> _Study text_:
*** Begin section ***

THE BENEFITS OF MAKERSPACES
Guest blog by Ruth Shirk
Makerspaces are a vast asset in education as they allow people to become more than consumers of technology. Instead, these spaces allow people to work together to learn a new skill or practice one that they are learning. They are great places for people to release their creativity. In other words, a makerspace is an outstanding place to turn action into activity. There are several benefits to makerspaces.
Makerspaces Encourage Students to Develop Creative Skills
In today’s world, people are often consumers of information without making it applicable to their lives. Makerspaces encourage people to apply the information that they are learning to problem-solving. In the process, they become more prepared to be creative problem-solvers in a world that we cannot yet imagine. Students who can work in makerspaces regularly are more inquisitive instead of accepting all information as if it were fact. They are also more imaginative, which may transfer into skills needed to solve the world’s biggest problems, like finding the answer to Alzheimer’s and cancer. Students who spend time in makerspaces are also more motivated to learn more in and out of traditional classroom settings.

*** End section ***

> _Exercise 1_: According to the makerspaces post, what are students who spend time in makerspaces more motivated to do?
> _Exercise 2_: Translate this sentence from the makerspaces post into Spanish: "They are great places for people to release their creativity."
> _Exercise 3_: Carry on the makerspaces post from the point where it stops.

> _Excerpted records_:
*** Begin section ***

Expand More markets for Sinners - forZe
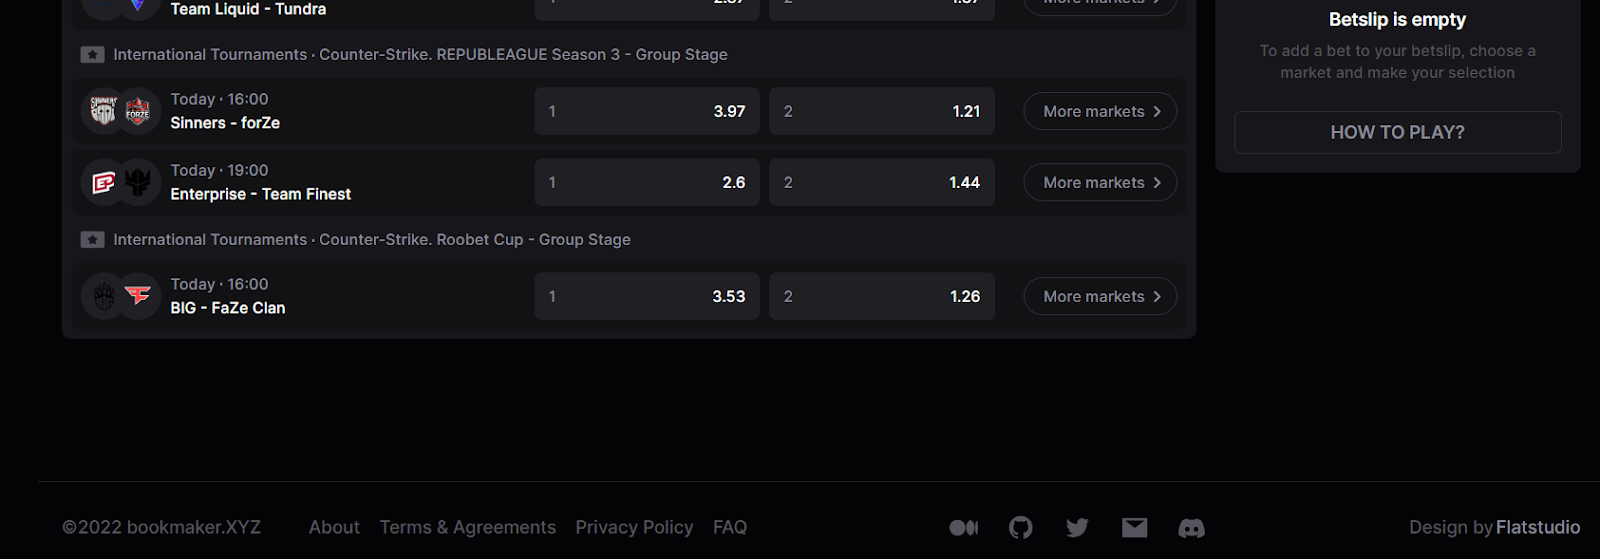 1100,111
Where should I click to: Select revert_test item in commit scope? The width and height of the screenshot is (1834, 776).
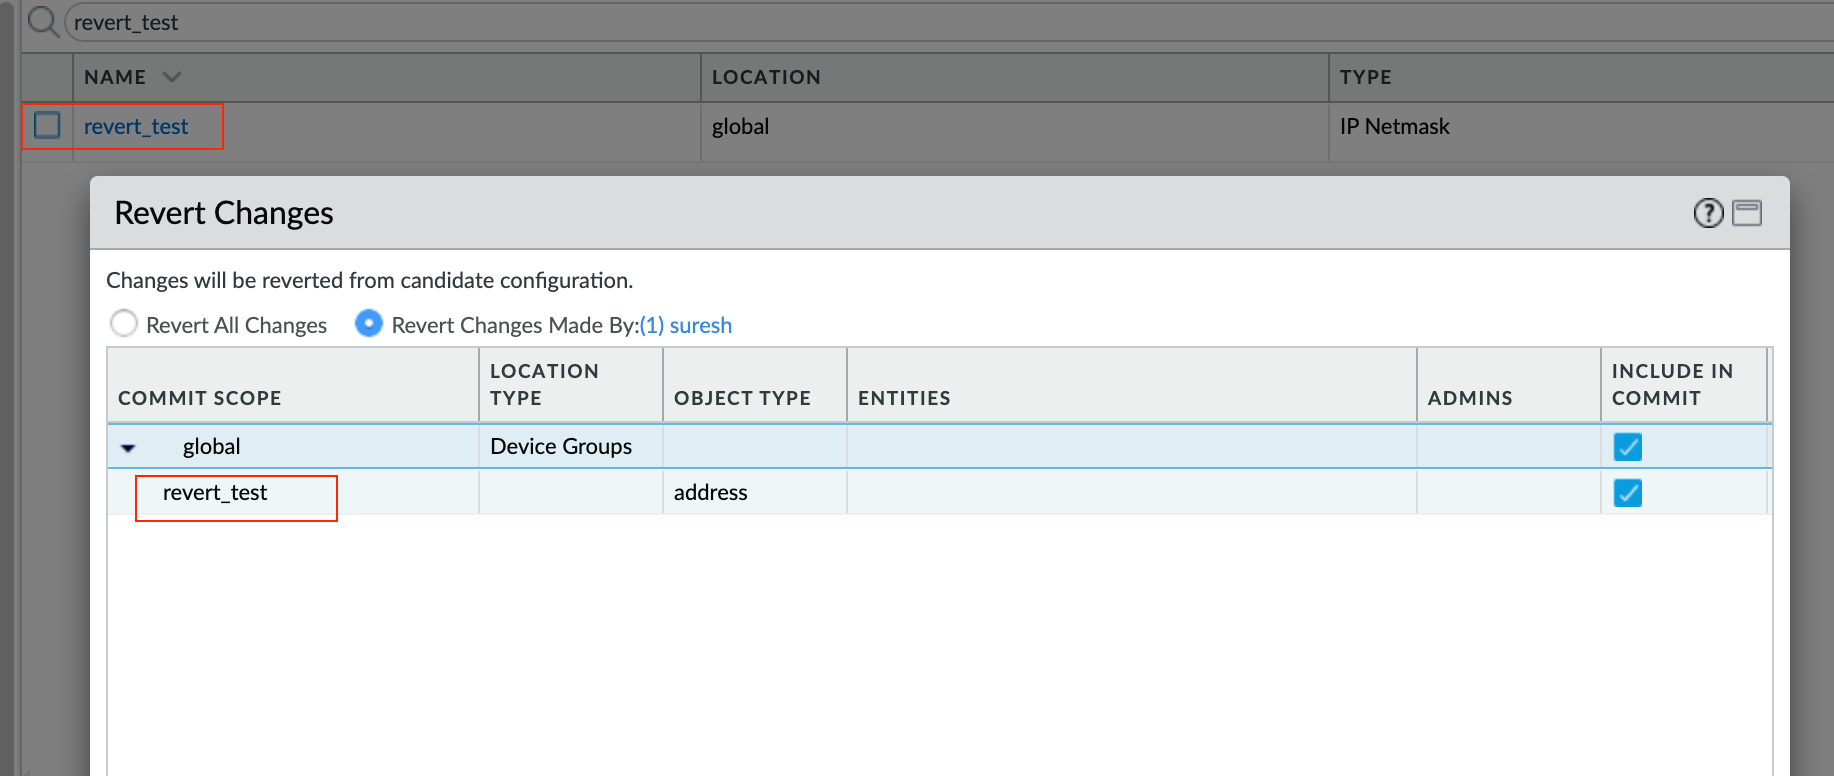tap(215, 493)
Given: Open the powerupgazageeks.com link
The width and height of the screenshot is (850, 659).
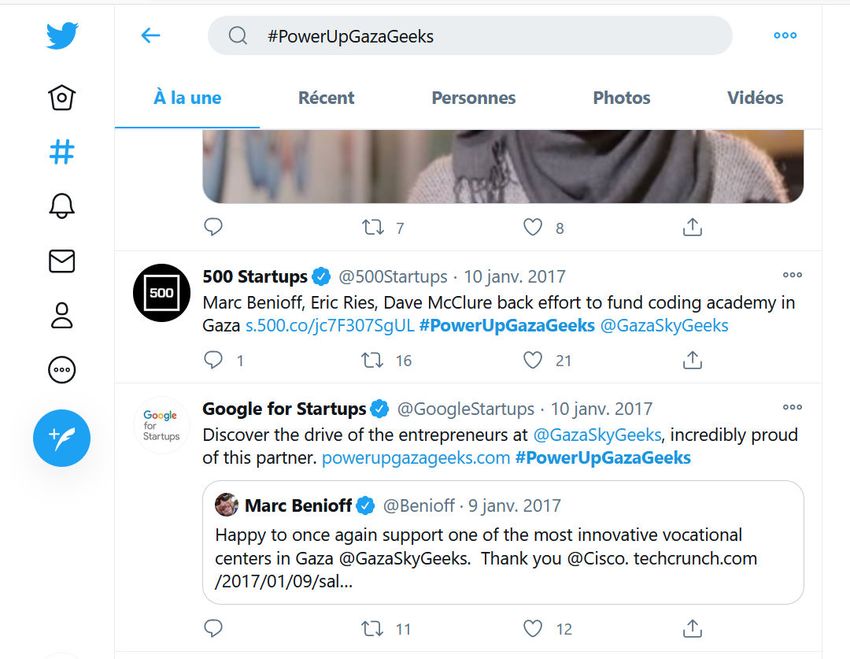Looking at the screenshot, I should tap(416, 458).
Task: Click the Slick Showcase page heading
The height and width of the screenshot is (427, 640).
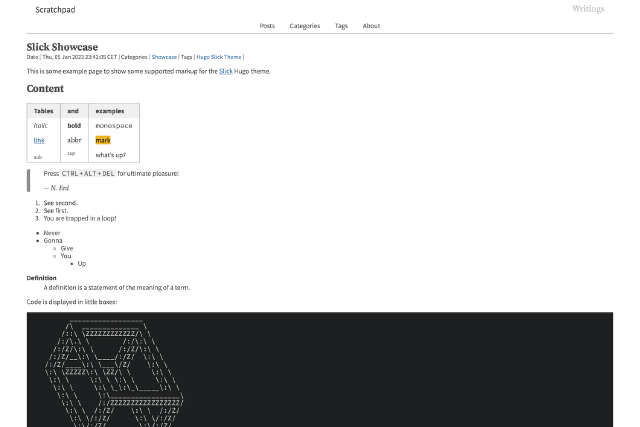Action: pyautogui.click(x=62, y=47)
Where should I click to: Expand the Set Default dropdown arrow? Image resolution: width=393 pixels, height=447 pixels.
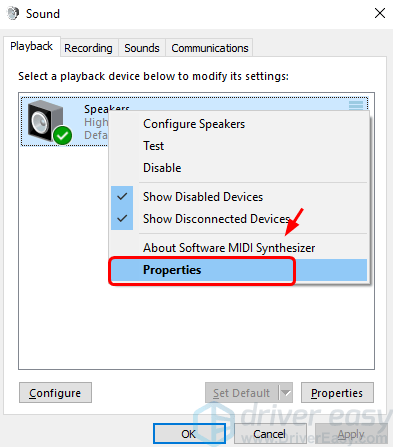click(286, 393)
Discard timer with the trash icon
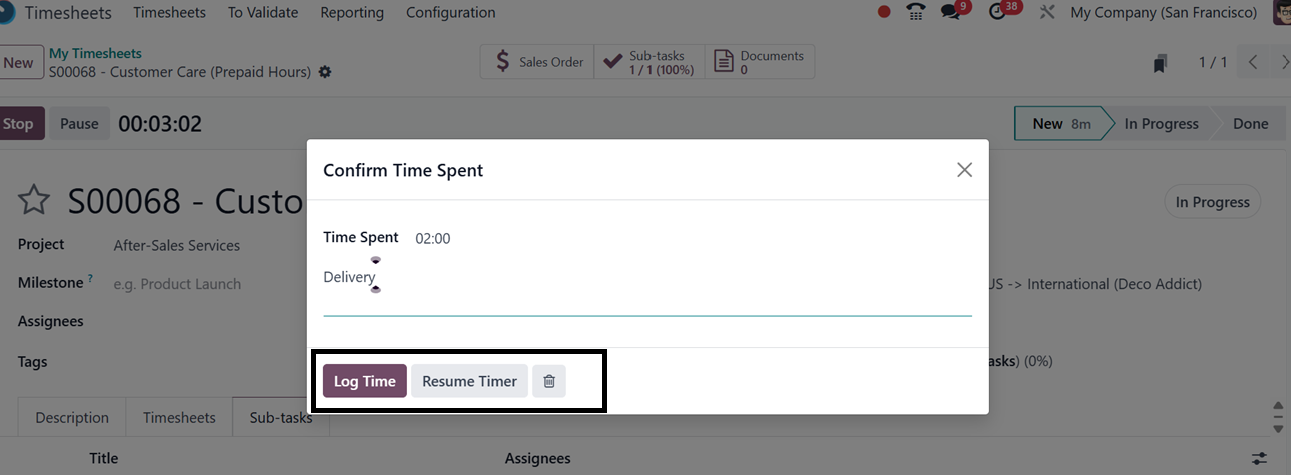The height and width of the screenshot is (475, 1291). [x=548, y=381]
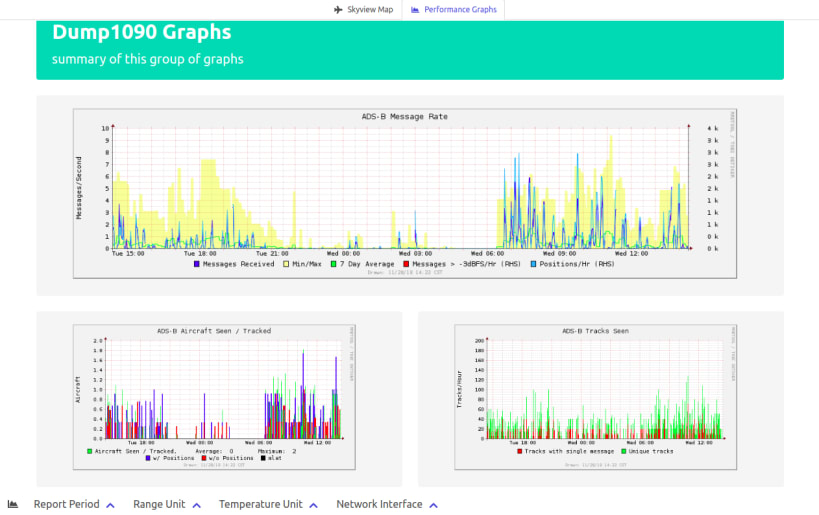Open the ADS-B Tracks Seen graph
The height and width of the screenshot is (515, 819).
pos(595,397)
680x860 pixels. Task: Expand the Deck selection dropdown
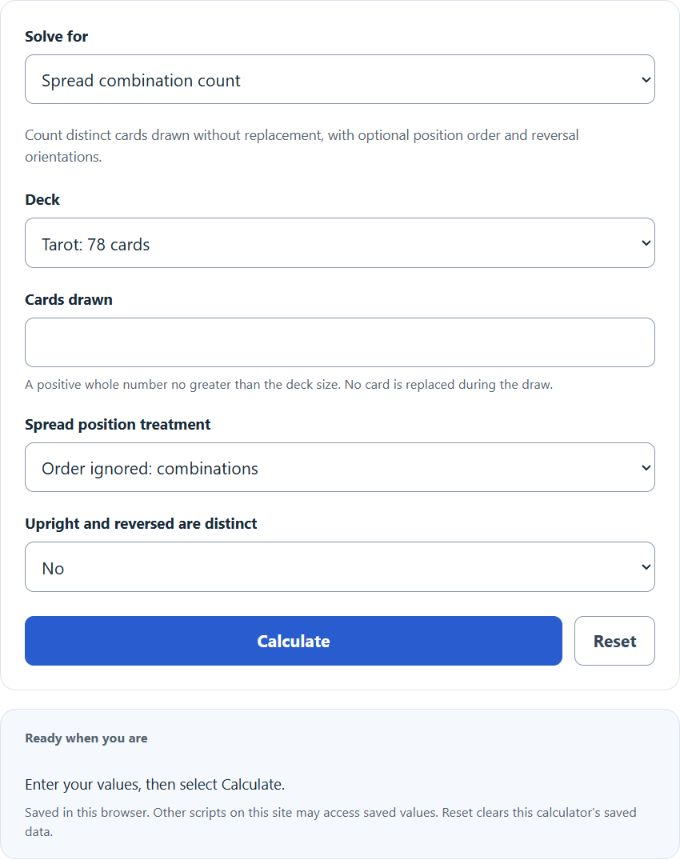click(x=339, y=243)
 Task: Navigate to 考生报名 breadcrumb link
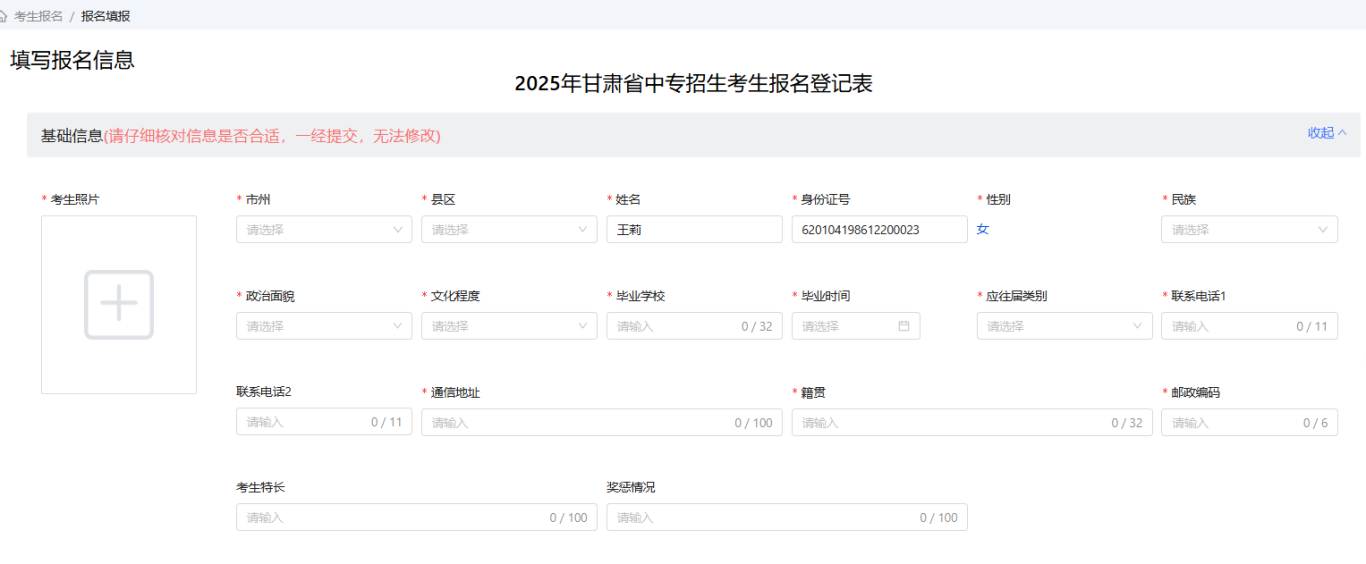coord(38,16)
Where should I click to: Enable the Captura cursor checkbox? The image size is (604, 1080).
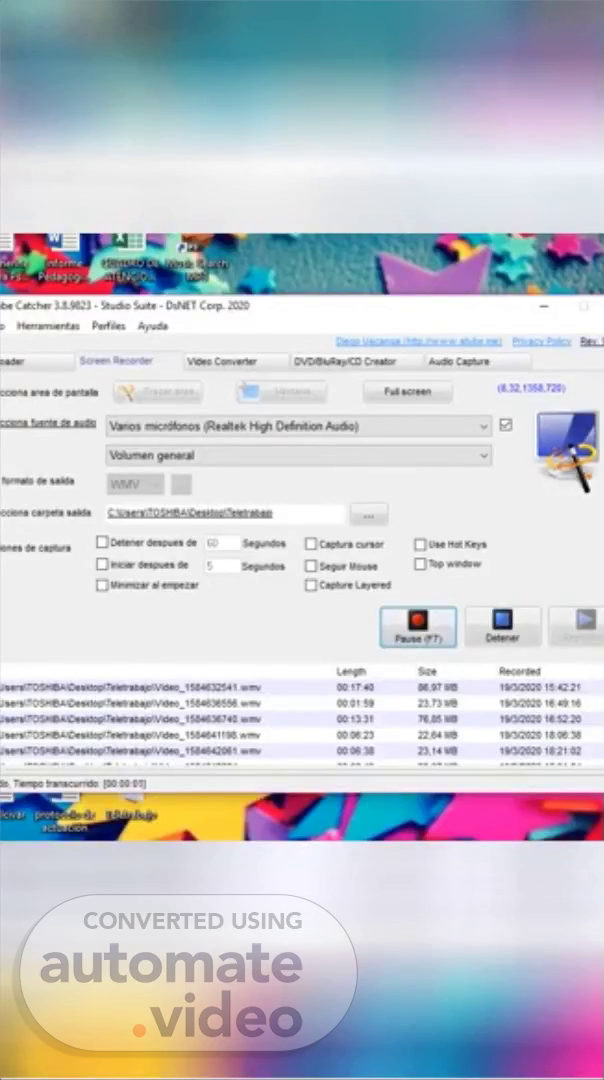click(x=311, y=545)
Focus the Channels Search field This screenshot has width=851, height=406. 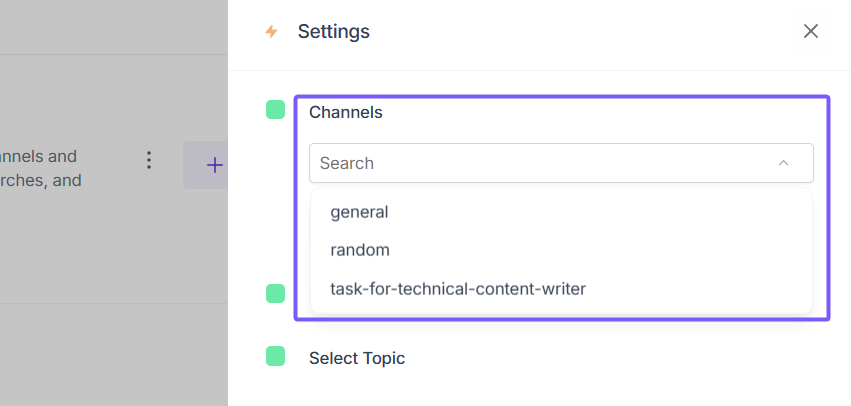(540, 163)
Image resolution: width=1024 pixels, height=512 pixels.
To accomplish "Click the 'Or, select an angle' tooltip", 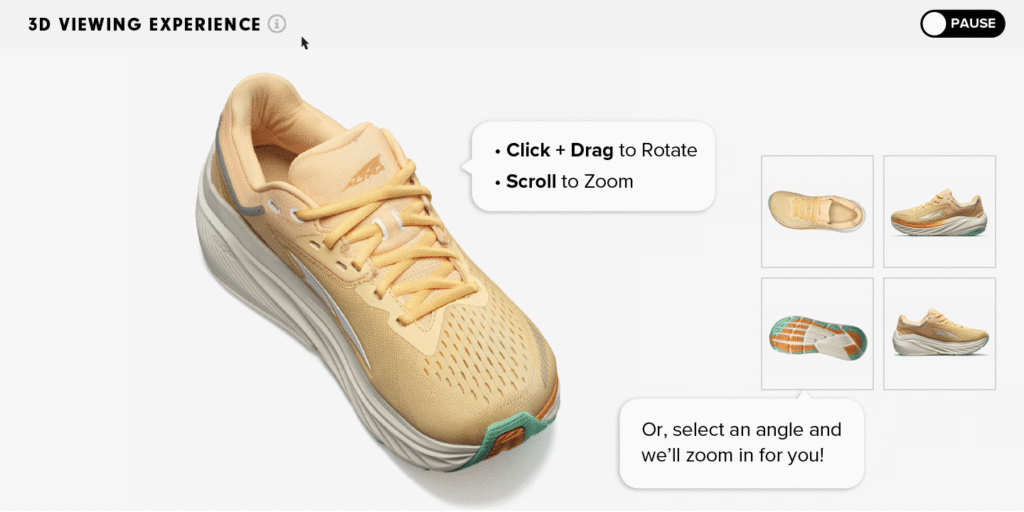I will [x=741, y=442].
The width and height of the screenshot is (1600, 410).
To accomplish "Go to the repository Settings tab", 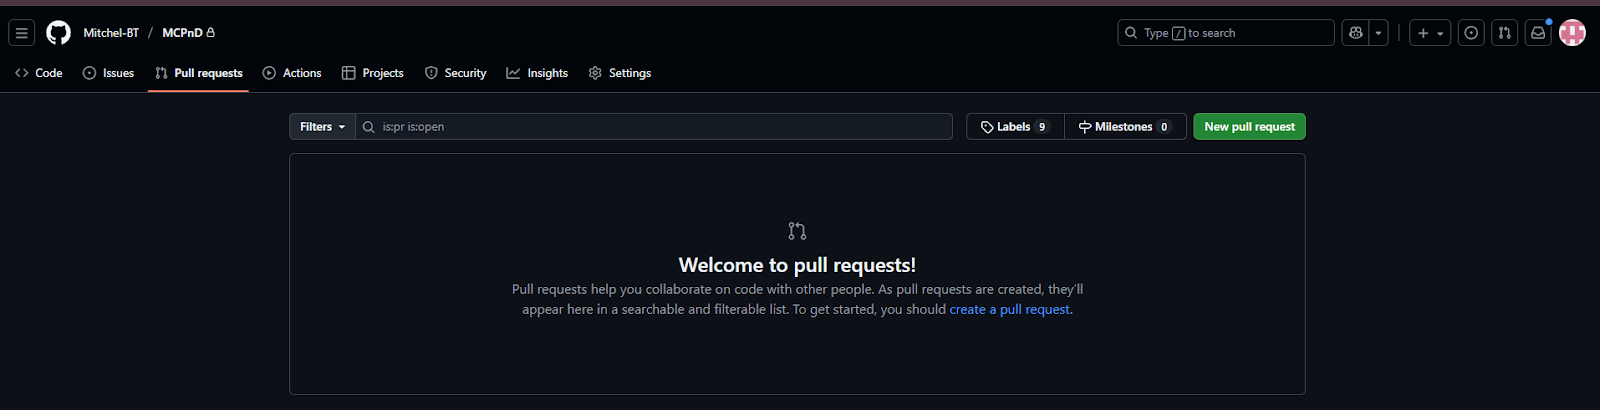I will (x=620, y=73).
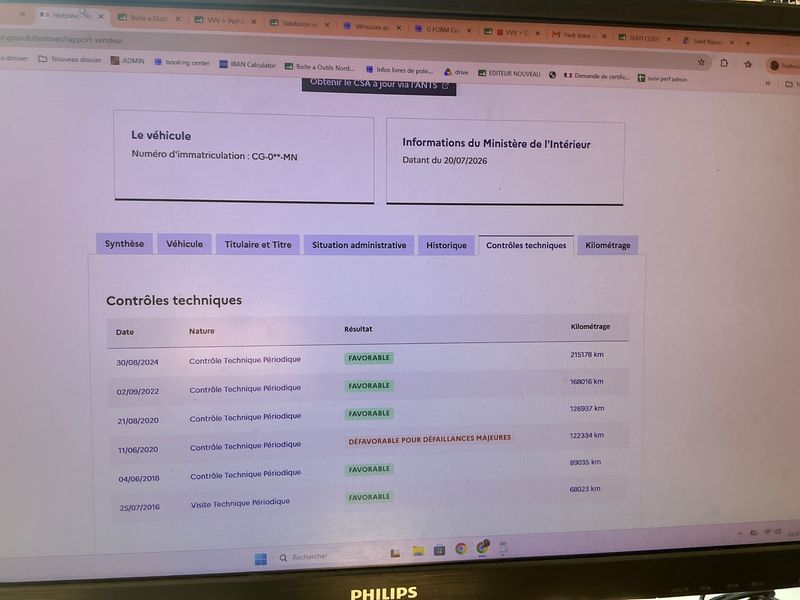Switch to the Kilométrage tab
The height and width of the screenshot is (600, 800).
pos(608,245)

*** End section ***

> _Expected output 1_: They are more motivated to learn more in and out of traditional classroom settings.

> _Expected output 2_: Son lugares excelentes para que las personas liberen su creatividad.

> _Expected output 3_:
Makerspaces Encourages Critical Thinking Skills
Students who are involved with makerspaces on a regular basis are better equipped to understand that there may be more than one answer. They understand that just because what someone suggests may seem wild, it may be worth investigating before giving it up because it may lead to new discoveries that are part of a brand-new concept or product. Students who get to explore makerspaces become better at accepting others and their ideas. They are also better at learning from their mistakes and the mistakes of others.
One of the real struggles for educators is getting students to transfer what they are learning in the classroom to real-life problems. Makerspaces are ideal at doing that because students learn information at a deeper level than if they just read it in a book or on an iPad. They also encourage students to see how skills they are learning in different classes combine to make a complete picture.